**EXCERPTED PASSAGE:**
_____

Like most rural communities of the late nineteenth century, the community in which the Bell Covered Bridge was built was founded upon agricultural pursuits. At least four farmhouses were built within approximately one mile of the bridge during the late nineteenth century as people traveled to the area to establish homes and settle the land. The construction of the Bell Covered Bridge in 1888 assisted these individuals in their travels and daily lives, including accessibility to the nearest village, Barlow, Ohio.
The Bell Covered Bridge is a covered multiple kingpost through truss design bridge crossing over Falls Creek (Southwest Fork of Wolf Creek) on Bell Road (Barlow Township Road 39) in Washington County, Ohio. Built in 1888 by Ebenezer B. Henderson, the bridge was rehabilitated in 1998, and later closed in August 2005 for repair of termite damage, but was reopened to traffic shortly thereafter. Except for the periods of rehabilitation and repair, the bridge has continuously remained open to traffic since it was built. The floor, sides, and trusses of the bridge are constructed of wood and the roof is made of metal. The bridge also features sandstone abutments.
The Bell Covered Bridge sits over Falls Creek in the rural countryside of Washington County in southeastern Ohio. The bridge was originally used for horse-powered transportation and was later modified to allow motorized vehicles to cross the creek. The bridge is still in use today. The design of the bridge is a covered multiple kingpost through truss. The floor, sides, and trusses of the bridge are constructed of wood and the roof is made of metal. The bridge also features sandstone abutments. The Bell Covered Bridge continues to display many of its original characteristics and was renovated in 1998.

_____

**DATA LISTING:**
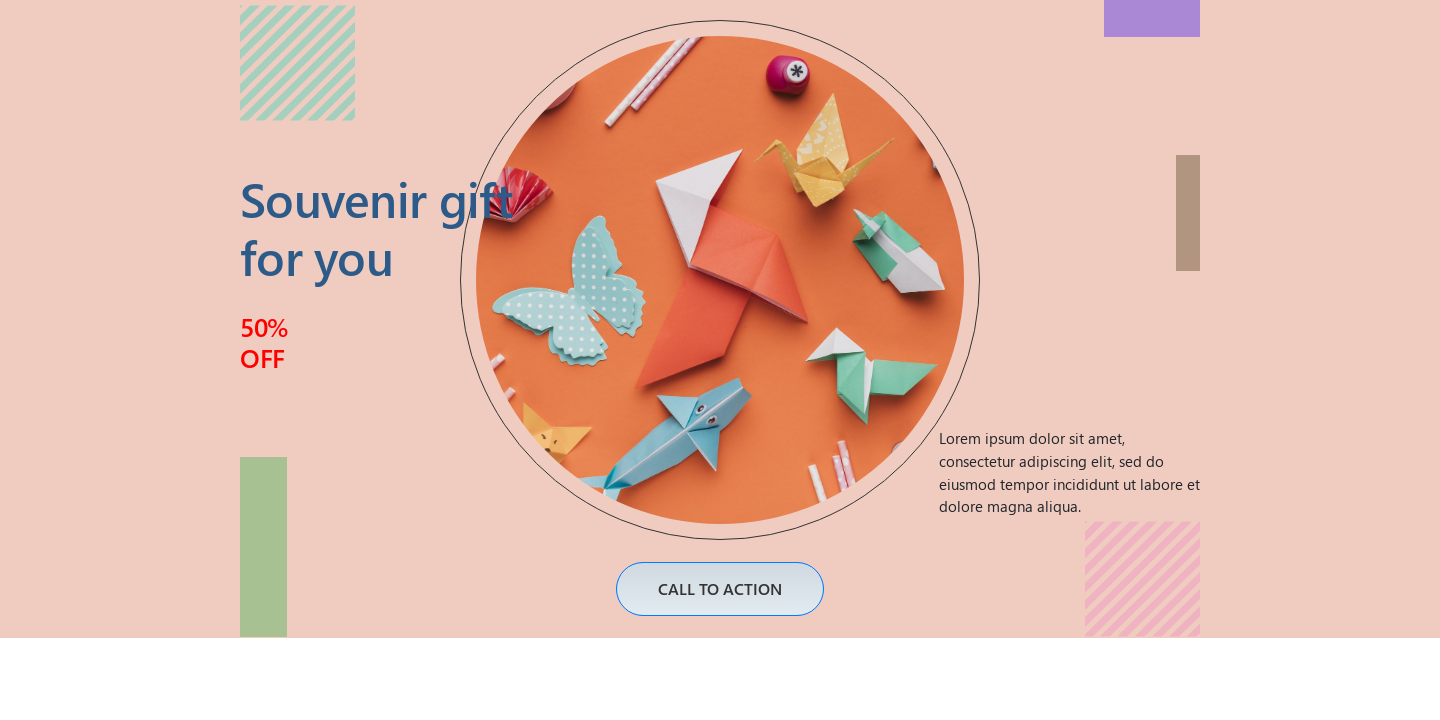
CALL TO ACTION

_____

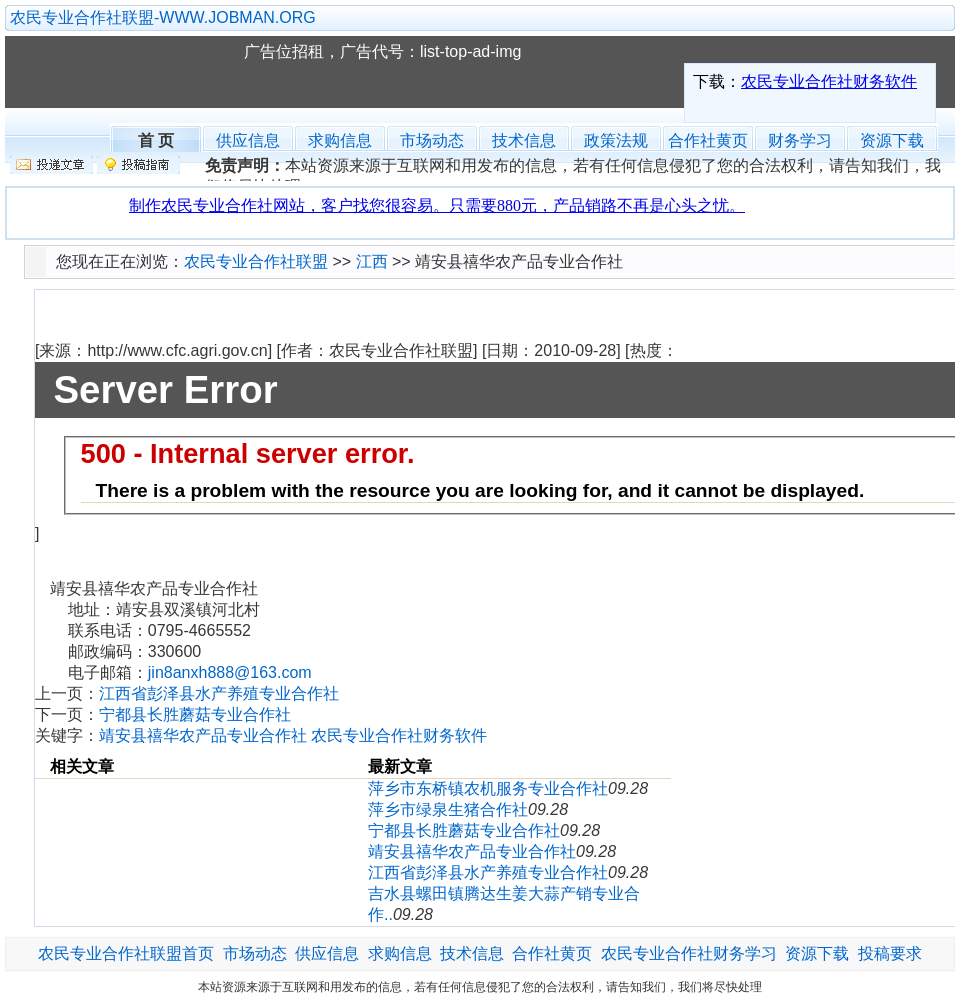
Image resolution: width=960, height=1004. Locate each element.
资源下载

_____

**TASK LIST:**
- A) Answer these questions about the Bell Covered Bridge text:
(i) What was the nearest village to the bridge's community?
(ii) Who built the bridge?
(iii) What kind of transportation was the bridge originally used for?
- B) Carry on the Bell Covered Bridge text, picking up after its final sentence.

**ANSWERS PER TASK:**
- A)
(i) Barlow, Ohio
(ii) Ebenezer B. Henderson
(iii) Horse-powered transportation

- B)
Ebenezer B. Henderson (1835-1903) built the bridge in 1888. Henderson also built three other bridges in the southeastern Ohio area in the late nineteenth century that still stand. These included two other multiple kingpost through truss designs - the Henry Covered Bridge built in 1894 in Washington County, and the Blackwood Covered Bridge built in 1879 in Athens County. Henderson also built the Shinn Covered Bridge in 1886 in Washington County, which features a covered Burr arch-truss design. The Burr arch-truss design was a modification of the multiple kingpost truss design, and was created by Theodore Burr at Waterford, NY in 1804, indicating that the multiple kingpost truss design was in existence prior to that date. However, it was the design of the Y Bridge in Zanesville by Catherinus Buckingham in 1832 that is credited as the example of multiple kingpost truss design that was followed by later builders. It is estimated that about 95 bridges using multiple kingpost trusses remain in the United States, about 10 percent of all covered bridges in the country. Multiple kingpost trusses have spans that range from 36 to 124 feet, and those that remain were built between 1849 and 1983.
Henderson was a prolific nineteenth-century Ohio bridge builder who resided in Beverly, Ohio. Unlike many other bridge builders of the time who remained in their home counties, Henderson was known to travel the eastern and southern parts of the state to build his bridges. Counties where he worked included Coshocton, Guernsey, Jackson, and Muskingum, and he also bid unsuccessfully on bridges in Hocking and Pickaway Counties. In addition to his bridge-building skills, Henderson was a competent mason and could therefore build the bridge abutments as well. One example is the abutments of the Hills Bridge in Washington County, designed by the Hocking Valley Bridge Works. Although Henderson's bid to build the bridge was unsuccessful, he did get the contract to construct the foundation for it. During a 24-year period at the peak of his career, from 1872 to 1896, he built 28 bridges in Washington County, 27 of which were multiple kingpost trusses (also known as Buckingham trusses), and one of which was a Warren truss at Watertown over Wolf Creek. Henderson's longest bridge was the Stillwell Bridge over the Muskingum River in Muskingum County. While it appears that much of his work was as a self-employed bridge builder and mason, he had an association with the King Bridge Company as an erector.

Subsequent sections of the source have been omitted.